- **TEXTO**:
********
Forte
pressão popular pela Anistia Ampla, Geral e Irrestrita obrigou a ditadura
militar (1964-1985) a pautar a questão. Foi imposta, então, uma lei de anistia
parcial e restrita – a lei 6683, de 28 de agosto de 1979. Com ela a ditadura
garantiu sua autoanistia. Os opositores do regime não foram todos anistiados.
Houve anistia total e automática só para os agentes do Estado que sequestraram,
prenderam, torturaram, estupraram, assassinaram, esquartejaram e desapareceram corpos.
Tornaram-se inimputáveis policiais e militares que perpetraram crimes contra a humanidade,
assim como empresas, patrões e latifundiários cúmplices destes crimes.
A
autoanistia da ditadura foi rejeitada pelo movimento pela Anistia Ampla, Geral
e Irrestrita. Este teve como protagonistas os familiares de mortos e desaparecidos políticos, o Movimento
Feminino pela Anistia (MFPA), os Comitês Brasileiros pela Anistia (CBAs), os presos
políticos, os exilados e banidos. Teve caráter de massa: houve grande
mobilização da classe trabalhadora, do movimento negro, do movimento estudantil,
de religiosos progressistas e demais movimentos populares.
Tivemos avanços ao longo destes 40 anos (1985-2025)
********
- **DADOS ARMAZENADOS**:
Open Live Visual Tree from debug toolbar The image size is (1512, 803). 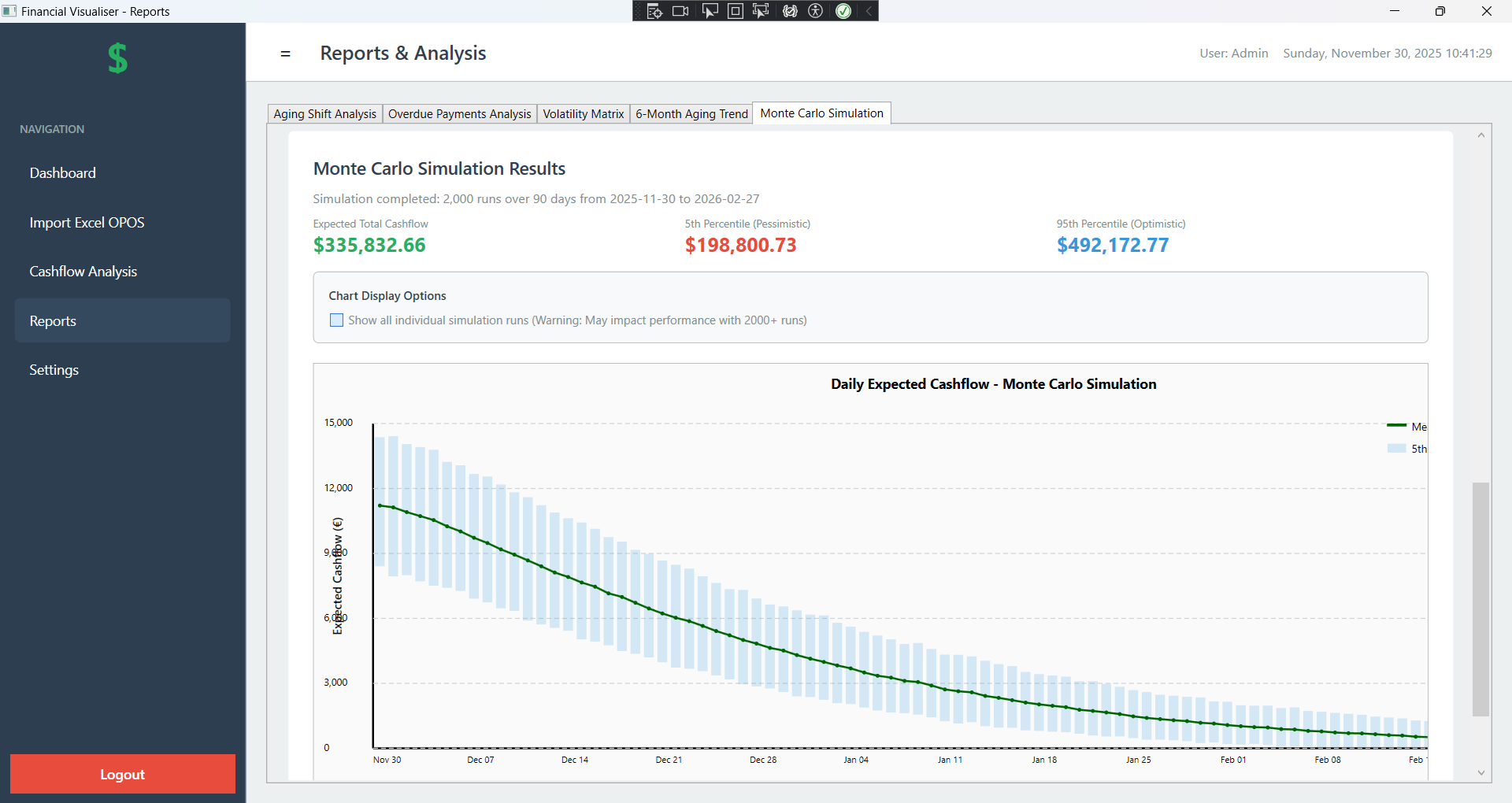click(x=654, y=11)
********
- **EXERCÍCIOS**:
**1)** Segundo o texto sobre a Lei da Anistia, por que a ditadura militar passou a pautar a questão da anistia? Responda em uma a três frases.
**2)** Transcreva do texto sobre a Lei da Anistia o trecho que começa em "Houve anistia total" e segue até "cúmplices destes crimes.".
**3)** Dê continuidade ao texto sobre a Lei da Anistia a partir do ponto em que ele termina.

- **RESPOSTAS POR TAREFA**:
**1)** A ditadura militar passou a pautar a questão porque foi obrigada pela forte pressão popular pela Anistia Ampla, Geral e Irrestrita.

**2)**
Houve anistia total e automática só para os agentes do Estado que sequestraram,
prenderam, torturaram, estupraram, assassinaram, esquartejaram e desapareceram corpos.
Tornaram-se inimputáveis policiais e militares que perpetraram crimes contra a humanidade,
assim como empresas, patrões e latifundiários cúmplices destes crimes.

**3)**
de transição política pactuada e sem ruptura. Avanços, contudo, pontuais -
alguns mais, outros menos significativos. Todos são resultados de muita luta. Exatamente
neste 28 de agosto, em Belo Horizonte, a Comissão Especial sobre Mortos e Desaparecidos Políticos faz a entrega
das certidões de óbito retificadas a familiares de mortos e desaparecidos. Nelas o Estado assume a
responsabilidade pelas mortes e desaparecimentos
- algo relevante, embora simbólico e tardio. Trata-se de árdua conquista da
luta quinquagenária e transgeracional dos familiares, referência de combatividade
e tenacidade para todos nós.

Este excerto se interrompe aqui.